*WORK REQUIRED*
Copy nothing but the lines below running from the line containing "Given: Click the Jan 1, 2024 axis label" through the line containing "Click the 6:00:00", both end lines included.

━━ RECORDED DATA

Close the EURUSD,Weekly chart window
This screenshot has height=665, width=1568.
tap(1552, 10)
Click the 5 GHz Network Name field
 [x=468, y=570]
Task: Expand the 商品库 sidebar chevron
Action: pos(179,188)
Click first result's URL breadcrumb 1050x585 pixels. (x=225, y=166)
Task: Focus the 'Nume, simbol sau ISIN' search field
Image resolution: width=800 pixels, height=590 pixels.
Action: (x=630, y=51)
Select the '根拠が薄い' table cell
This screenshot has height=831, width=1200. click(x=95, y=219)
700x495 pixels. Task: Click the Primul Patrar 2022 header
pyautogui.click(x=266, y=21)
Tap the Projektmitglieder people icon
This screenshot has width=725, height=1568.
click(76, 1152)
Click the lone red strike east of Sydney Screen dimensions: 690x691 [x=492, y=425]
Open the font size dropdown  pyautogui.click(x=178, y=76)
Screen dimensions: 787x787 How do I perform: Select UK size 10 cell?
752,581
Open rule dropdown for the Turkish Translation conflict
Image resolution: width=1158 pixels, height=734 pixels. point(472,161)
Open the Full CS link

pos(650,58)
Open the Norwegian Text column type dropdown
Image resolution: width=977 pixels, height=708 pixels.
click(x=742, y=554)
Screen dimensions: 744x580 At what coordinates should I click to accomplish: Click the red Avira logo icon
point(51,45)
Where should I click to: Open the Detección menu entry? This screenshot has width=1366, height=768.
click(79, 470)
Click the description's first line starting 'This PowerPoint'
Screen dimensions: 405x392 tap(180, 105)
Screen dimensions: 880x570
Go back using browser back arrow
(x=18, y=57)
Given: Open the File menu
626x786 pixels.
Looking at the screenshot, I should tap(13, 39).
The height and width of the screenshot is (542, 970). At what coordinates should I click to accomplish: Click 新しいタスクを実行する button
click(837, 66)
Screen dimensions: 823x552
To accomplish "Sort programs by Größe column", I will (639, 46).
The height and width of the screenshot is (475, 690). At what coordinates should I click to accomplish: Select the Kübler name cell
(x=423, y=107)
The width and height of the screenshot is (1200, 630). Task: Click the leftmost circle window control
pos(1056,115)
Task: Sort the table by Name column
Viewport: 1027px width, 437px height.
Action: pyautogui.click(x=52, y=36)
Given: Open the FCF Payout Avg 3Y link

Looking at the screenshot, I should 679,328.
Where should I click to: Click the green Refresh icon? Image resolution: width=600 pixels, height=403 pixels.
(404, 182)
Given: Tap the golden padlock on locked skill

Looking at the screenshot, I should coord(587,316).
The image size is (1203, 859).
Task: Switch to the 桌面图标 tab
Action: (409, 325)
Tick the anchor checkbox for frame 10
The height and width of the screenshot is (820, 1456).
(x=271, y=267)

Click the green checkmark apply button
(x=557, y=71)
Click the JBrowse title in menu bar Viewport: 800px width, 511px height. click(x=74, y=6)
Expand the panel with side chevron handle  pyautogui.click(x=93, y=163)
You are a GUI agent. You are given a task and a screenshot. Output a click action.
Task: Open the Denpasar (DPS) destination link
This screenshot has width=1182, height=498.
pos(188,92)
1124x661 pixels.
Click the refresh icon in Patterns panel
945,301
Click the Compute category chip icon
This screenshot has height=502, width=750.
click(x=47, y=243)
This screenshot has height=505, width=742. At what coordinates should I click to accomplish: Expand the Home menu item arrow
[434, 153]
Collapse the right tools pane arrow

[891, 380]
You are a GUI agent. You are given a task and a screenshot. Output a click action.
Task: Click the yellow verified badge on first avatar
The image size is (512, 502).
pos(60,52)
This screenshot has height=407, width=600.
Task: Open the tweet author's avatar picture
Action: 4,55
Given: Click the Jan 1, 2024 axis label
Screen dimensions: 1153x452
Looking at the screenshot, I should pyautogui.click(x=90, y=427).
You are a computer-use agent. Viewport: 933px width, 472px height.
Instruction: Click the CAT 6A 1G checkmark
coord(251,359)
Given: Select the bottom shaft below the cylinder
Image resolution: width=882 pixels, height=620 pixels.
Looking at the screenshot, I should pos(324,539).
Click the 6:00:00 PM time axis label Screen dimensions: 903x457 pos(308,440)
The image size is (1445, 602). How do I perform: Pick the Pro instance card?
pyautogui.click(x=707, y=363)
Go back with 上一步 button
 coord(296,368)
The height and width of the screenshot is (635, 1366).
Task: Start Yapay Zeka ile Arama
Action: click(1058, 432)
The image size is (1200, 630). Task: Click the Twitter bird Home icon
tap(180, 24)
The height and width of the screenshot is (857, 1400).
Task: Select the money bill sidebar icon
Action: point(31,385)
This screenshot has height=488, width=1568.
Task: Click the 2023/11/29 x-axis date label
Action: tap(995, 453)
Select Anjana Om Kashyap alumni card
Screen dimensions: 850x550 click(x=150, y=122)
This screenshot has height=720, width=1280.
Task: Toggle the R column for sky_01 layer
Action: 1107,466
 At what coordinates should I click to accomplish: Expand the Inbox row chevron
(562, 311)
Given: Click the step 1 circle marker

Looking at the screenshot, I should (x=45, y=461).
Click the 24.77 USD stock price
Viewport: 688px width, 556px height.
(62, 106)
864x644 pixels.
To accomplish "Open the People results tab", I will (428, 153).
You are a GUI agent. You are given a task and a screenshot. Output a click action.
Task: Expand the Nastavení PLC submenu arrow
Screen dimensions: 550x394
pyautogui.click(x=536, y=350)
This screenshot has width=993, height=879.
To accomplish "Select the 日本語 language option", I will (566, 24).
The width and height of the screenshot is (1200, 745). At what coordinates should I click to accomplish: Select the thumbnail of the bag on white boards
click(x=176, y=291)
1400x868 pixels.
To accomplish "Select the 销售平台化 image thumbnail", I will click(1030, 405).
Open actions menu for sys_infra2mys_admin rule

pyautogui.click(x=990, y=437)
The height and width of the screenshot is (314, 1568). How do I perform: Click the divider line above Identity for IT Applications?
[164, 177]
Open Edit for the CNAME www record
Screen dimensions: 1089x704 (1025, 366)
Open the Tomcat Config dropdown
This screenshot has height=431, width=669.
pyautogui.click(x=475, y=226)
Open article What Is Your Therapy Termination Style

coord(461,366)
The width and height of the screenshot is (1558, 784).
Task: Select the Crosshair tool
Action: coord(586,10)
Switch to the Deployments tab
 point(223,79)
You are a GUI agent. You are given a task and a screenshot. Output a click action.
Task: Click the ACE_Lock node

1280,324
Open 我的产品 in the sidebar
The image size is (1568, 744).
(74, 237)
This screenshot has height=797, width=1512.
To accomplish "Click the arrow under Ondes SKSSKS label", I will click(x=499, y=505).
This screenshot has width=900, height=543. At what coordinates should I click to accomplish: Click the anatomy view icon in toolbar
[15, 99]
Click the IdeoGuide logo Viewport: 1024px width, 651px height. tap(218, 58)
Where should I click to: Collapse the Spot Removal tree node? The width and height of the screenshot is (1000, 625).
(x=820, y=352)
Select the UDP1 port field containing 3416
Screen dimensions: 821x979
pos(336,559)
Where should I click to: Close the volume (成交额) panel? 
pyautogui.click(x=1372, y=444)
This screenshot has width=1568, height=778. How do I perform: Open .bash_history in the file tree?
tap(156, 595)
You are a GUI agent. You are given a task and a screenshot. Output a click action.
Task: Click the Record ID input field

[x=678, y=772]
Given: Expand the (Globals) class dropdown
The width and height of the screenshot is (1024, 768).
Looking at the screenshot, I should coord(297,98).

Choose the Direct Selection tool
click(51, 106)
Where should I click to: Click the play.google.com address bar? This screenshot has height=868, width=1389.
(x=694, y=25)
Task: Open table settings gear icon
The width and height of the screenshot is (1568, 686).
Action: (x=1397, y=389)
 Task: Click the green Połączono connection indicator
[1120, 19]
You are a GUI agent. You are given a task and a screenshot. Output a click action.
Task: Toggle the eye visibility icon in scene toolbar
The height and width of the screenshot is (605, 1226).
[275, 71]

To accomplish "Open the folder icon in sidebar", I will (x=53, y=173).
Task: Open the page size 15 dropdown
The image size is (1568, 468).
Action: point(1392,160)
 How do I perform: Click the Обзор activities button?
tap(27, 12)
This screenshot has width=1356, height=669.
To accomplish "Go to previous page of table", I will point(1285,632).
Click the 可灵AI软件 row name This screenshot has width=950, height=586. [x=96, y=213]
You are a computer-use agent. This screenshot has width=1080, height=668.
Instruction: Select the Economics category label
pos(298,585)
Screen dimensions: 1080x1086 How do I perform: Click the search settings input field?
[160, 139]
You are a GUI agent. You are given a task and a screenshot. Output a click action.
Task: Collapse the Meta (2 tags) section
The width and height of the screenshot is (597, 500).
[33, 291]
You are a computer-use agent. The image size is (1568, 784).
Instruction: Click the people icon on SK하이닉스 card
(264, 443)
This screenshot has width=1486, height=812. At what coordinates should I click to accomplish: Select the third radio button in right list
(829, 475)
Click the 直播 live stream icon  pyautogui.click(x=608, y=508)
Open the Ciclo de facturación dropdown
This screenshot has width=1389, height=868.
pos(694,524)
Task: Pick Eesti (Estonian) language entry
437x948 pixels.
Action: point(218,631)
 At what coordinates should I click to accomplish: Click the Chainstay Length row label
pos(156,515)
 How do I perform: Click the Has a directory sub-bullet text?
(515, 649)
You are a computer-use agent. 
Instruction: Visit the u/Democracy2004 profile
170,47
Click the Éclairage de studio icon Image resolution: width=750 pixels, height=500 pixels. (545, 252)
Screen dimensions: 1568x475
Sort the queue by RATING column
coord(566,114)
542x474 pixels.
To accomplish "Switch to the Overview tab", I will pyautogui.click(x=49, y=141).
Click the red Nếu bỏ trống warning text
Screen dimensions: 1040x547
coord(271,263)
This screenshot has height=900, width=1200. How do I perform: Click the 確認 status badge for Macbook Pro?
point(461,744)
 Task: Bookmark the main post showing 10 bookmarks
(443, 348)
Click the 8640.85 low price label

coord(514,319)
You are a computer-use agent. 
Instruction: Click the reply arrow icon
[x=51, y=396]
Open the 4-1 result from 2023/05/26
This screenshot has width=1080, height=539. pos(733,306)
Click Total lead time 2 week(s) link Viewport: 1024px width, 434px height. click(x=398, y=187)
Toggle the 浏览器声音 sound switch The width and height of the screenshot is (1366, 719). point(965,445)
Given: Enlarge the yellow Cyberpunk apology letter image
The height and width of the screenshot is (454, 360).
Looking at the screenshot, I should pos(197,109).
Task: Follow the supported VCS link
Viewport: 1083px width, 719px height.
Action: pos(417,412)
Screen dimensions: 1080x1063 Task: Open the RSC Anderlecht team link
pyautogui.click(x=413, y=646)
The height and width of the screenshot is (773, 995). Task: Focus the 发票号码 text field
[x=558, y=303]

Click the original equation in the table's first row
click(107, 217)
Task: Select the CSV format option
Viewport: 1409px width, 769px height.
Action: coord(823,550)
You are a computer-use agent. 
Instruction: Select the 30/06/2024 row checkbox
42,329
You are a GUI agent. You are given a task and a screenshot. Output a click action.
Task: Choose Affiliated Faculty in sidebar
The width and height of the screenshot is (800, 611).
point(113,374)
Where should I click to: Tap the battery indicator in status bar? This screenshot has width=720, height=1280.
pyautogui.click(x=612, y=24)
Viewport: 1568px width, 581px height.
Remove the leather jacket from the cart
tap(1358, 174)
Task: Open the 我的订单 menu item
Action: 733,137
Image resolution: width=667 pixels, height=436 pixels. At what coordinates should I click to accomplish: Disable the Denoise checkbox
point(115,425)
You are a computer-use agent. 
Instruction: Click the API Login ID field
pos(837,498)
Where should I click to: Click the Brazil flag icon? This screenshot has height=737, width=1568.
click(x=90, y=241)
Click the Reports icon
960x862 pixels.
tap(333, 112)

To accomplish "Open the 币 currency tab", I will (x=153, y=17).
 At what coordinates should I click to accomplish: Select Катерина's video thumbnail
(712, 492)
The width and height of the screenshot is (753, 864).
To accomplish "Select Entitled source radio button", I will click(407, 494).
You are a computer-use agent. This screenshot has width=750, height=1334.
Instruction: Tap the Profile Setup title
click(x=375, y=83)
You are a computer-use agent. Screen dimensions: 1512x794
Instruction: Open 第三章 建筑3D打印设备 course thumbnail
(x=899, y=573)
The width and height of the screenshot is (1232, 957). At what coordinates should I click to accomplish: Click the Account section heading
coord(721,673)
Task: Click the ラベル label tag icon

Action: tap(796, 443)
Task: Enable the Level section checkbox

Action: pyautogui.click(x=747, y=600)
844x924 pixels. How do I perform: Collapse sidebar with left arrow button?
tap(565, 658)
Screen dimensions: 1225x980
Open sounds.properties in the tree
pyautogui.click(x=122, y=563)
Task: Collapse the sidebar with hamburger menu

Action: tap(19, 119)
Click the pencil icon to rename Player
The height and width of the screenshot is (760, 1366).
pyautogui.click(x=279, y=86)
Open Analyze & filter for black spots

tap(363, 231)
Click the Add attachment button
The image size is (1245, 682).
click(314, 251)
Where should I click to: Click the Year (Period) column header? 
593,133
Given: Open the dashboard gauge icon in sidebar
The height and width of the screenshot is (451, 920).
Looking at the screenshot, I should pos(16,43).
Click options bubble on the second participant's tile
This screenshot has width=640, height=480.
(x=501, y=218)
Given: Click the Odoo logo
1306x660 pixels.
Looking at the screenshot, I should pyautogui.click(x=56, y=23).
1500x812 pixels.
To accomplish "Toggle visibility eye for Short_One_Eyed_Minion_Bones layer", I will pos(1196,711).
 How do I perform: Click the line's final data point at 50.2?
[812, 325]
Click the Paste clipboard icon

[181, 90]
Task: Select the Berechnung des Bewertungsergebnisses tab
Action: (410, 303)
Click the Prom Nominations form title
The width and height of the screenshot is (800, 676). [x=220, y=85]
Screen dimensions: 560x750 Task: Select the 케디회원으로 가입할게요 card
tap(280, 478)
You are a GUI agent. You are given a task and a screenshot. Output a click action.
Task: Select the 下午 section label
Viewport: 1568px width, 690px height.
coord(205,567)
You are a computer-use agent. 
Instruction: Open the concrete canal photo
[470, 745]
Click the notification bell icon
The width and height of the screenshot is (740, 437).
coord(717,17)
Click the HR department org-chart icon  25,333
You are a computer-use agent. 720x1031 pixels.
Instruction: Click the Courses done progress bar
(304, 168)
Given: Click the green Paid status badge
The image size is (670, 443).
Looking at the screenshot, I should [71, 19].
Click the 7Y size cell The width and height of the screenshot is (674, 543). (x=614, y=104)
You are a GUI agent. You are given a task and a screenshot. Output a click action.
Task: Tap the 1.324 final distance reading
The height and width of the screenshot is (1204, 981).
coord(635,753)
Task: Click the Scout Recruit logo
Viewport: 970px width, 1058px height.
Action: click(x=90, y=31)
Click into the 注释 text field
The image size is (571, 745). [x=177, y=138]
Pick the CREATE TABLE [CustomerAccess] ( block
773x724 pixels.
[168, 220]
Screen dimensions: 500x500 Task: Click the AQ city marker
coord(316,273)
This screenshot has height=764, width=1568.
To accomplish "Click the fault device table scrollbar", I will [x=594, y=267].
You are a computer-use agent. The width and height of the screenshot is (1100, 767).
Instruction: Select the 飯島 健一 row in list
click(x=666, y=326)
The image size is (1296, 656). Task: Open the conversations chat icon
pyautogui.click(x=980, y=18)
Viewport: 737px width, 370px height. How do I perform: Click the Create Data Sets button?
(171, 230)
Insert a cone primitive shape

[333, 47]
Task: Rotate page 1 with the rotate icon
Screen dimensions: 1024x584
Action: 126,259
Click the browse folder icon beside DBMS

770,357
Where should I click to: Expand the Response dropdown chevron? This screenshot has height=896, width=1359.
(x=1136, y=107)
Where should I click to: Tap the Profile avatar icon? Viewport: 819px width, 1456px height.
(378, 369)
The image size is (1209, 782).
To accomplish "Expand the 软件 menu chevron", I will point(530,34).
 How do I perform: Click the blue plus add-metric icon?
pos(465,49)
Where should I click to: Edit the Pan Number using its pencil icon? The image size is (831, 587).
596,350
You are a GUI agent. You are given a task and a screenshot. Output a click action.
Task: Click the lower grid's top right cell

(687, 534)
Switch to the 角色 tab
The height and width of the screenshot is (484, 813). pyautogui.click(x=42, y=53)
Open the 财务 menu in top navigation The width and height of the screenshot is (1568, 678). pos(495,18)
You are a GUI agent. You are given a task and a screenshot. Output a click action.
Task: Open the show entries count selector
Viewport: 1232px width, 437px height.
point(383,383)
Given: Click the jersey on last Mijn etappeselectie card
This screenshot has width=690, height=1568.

━━━━

*ANSWER TO THIS EXERCISE*
Given: Click the Jan 1, 2024 axis label
Screen dimensions: 1153x452
Looking at the screenshot, I should pyautogui.click(x=90, y=427).
You are a computer-use agent. Viewport: 933px width, 472px height.
Instruction: Click the CAT 6A 1G checkmark
coord(251,359)
Given: Select the bottom shaft below the cylinder
Image resolution: width=882 pixels, height=620 pixels.
Looking at the screenshot, I should pos(324,539).
Click the 6:00:00 PM time axis label Screen dimensions: 903x457 pos(308,440)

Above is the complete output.